In his Q4 2020 earnings call, Dish Network co-founder and Chairman Charlie Ergen underscored his company’s commitment to roll out 5G wireless network by the end of Q3 2021, that is, by July – September period in its first major cities, and sounded optimistic in Dish’s ability to boost the position of US in global Network offerings. He has spent several minutes on the earnings call to recap what the company has done so far.
Under FCC commitments, Dish needs to build out a wireless network coverage of 70% of the US population by June 2023, using certain spectrum licenses, as it has to step in as a fourth major carrier option, and towards this end, Dish purchased low, mid, and high band spectrum last year and it has been estimated to have spent around $2 Billion in the recent C-band auction, accumulating its own spectrum to make the move to a full-fledged carrier.
With access to these different kinds of the spectrum, Dish has the pieces of the so-called 5G “layer cake” that will help it establish fast service with wide coverage.
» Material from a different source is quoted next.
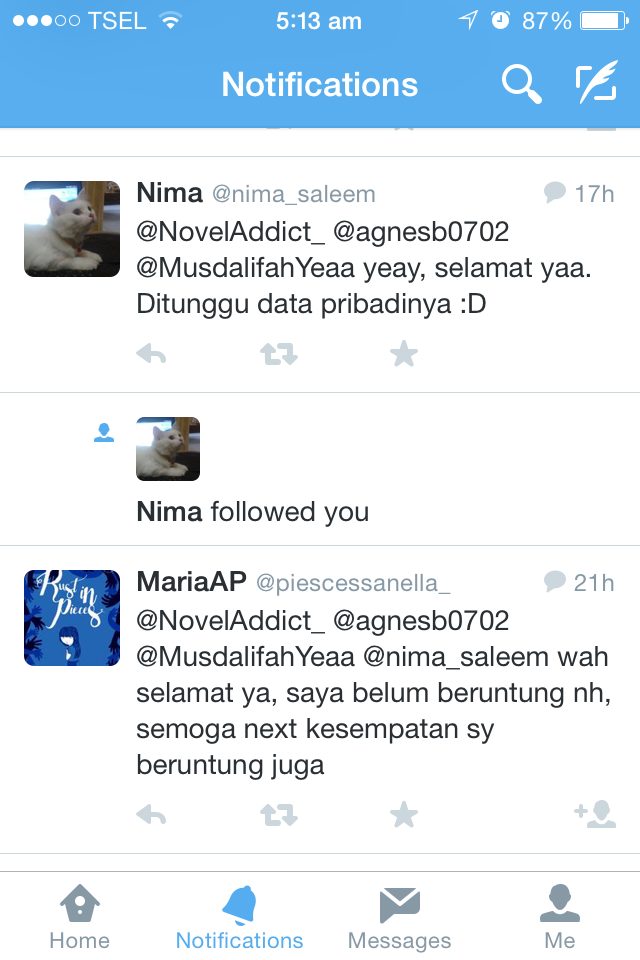Select the Notifications bell tab
Image resolution: width=640 pixels, height=960 pixels.
coord(239,917)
As far as the infrastructure is concerned, In November Dish signed a long-term leasing agreement with Crown Castle for space on as many as 20,000 towers which represented Dish’s first major infrastructure deal, followed by a deal with Vertical Bridge, which gave Dish immediate access to Vertical Bridge’s portfolio of over 300,000 sites across all 50 U.S. states and Puerto Rico.
Recently Dish has entered into deals with seven companies for access to 4,000 macro towers across the country. These agreements provide DISH immediate access to a portfolio of towers, rooftops, utility transmission structures, billboards, and other sites used for wireless infrastructure from coast to coast.
Ergen said, at the end of the day, we’re going to have this really, really special 5G cloud-native, Open-RAN, a virtualized network that really doesn’t exist in the world today, comparing it with building the digital video when the world was analog and said that Wireless networks haven’t been upgraded from an architecture point of view in the last 30 years, and he concluded it by saying it’s not just about competition for consumers and handsets, it’s about what a 5G network can do, which includes a lot more than just consumers.
Dish Network hasn’t been forthcoming with which city will get deployed first, but Charlie Ergen characterized the initial rollout as a “beta test” and promised it would be a large, “NFL city.”
“By the end of the third quarter, you’ll be able to take a phone and see if we work or not and see all of the problems – and we’ll have them for sure – and then see if we can fix them,” Ergen said. He stressed that access to radios is the “long pole in the tent.”
“It’s a big testbed that I think is going to work – kinda – day one,” Ergen said. Once the bugs and kinks are worked out, Dish’s 5G network deployments will be “cookie-cutter after that,” he added. “There certainly will be a substantial risk. There’s certainly going to be lots of problems. But we have the team and the focus to overcome that.”
Maybe he’s right. There’s a big challenge ahead of Dish, but the company doesn’t face one of the challenges plaguing the major carriers right now: keeping 4G data flowing while adding 5G.